Structure Diagram Generation

April 11, 2007

Given a molecule with no 2D coordinates, how would you render a human-readable view? This problem arises in many situations, but most commonly in the context of interpreting line notations such as IUPAC nomenclature, SMILES, or InChI. Whatever the solution you come up with, you'll come face-to-face with the structure diagram generation (SDG) problem.

Generating 2D molecular coordinates is a fundamental (and remarkably difficult) problem in cheminformatics. Discussions in the primary literature date back to at least the 1970s with Chemical Abstract Service's pioneering large-scale efforts. A recent article from Chemical Computing Group (CCG) described the design and implementation of an advanced SDG system. To my knowledge, the only open source implementation of an SDG system is found in the Chemistry Development Kit, and by extension Ruby CDK.

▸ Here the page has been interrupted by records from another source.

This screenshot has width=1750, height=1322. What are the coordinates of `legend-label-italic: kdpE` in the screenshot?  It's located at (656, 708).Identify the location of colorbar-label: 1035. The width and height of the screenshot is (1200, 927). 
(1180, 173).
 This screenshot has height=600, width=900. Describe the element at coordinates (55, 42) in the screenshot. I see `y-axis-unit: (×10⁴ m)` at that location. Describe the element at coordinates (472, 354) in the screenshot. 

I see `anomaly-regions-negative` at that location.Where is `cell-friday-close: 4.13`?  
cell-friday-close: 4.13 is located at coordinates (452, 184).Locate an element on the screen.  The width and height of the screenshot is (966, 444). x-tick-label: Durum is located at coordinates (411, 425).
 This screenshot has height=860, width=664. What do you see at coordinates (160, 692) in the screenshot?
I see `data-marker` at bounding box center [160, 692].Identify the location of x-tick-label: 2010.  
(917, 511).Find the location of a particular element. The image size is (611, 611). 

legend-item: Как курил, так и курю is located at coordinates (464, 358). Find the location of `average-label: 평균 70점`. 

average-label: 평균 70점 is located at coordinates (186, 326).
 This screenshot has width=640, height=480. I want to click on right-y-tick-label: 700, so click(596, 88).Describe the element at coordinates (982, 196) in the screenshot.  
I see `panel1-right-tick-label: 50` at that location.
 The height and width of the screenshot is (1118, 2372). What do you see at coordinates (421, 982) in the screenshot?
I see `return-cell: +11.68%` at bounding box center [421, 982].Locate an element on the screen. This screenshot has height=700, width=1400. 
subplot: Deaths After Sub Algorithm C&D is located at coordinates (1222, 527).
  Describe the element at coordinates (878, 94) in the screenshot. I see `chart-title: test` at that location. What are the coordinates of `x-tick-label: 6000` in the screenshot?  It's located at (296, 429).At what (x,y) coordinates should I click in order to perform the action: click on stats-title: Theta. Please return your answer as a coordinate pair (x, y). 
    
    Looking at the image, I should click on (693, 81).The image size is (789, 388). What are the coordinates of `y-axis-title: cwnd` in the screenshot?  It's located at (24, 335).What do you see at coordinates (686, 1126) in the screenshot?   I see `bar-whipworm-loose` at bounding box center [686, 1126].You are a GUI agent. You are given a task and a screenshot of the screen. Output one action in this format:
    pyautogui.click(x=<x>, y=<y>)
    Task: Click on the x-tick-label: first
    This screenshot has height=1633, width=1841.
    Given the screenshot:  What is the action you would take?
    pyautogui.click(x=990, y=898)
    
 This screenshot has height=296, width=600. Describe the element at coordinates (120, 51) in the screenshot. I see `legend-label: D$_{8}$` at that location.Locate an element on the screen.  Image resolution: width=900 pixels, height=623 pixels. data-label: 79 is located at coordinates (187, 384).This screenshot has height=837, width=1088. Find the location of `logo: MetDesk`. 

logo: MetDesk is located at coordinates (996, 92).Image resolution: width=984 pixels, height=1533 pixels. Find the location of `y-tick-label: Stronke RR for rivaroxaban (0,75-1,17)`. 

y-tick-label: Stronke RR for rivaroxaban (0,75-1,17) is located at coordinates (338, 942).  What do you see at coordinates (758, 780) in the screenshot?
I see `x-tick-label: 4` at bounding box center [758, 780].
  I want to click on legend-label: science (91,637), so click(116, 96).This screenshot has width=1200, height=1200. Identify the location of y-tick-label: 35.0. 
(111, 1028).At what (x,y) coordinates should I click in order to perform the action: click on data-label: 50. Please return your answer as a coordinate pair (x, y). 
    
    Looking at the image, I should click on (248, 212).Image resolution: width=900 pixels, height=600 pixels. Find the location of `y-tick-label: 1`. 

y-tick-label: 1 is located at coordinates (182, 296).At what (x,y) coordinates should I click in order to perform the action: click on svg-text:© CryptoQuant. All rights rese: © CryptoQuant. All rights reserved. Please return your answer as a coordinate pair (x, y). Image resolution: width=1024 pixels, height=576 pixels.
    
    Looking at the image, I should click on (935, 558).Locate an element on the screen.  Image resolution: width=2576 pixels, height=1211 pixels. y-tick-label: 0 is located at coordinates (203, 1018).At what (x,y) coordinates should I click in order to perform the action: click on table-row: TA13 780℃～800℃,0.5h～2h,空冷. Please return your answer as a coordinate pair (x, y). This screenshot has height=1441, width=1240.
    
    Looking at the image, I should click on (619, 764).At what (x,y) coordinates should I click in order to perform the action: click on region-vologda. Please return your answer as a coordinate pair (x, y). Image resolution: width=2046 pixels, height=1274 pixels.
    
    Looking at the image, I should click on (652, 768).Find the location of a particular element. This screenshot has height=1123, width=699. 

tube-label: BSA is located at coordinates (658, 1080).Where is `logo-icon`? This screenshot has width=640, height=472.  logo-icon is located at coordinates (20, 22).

The SDG problem plays an important role in the aesthetics of chemical structure diagrams, as mentioned by two readers. To render a molecule aesthetically, 2D coordinates must minimize confusing atom overlaps, unconventional orientations, and unusual bond angles.

The role of SDG in cheminformatics can only continue to increase in importance, especially as more and more structures are automatically generated through mining the primary literature, the Internet, old PDFs, and other sources. With all of these new computer-generated structures will come the need to make them readily understandable to a chemist through SDG.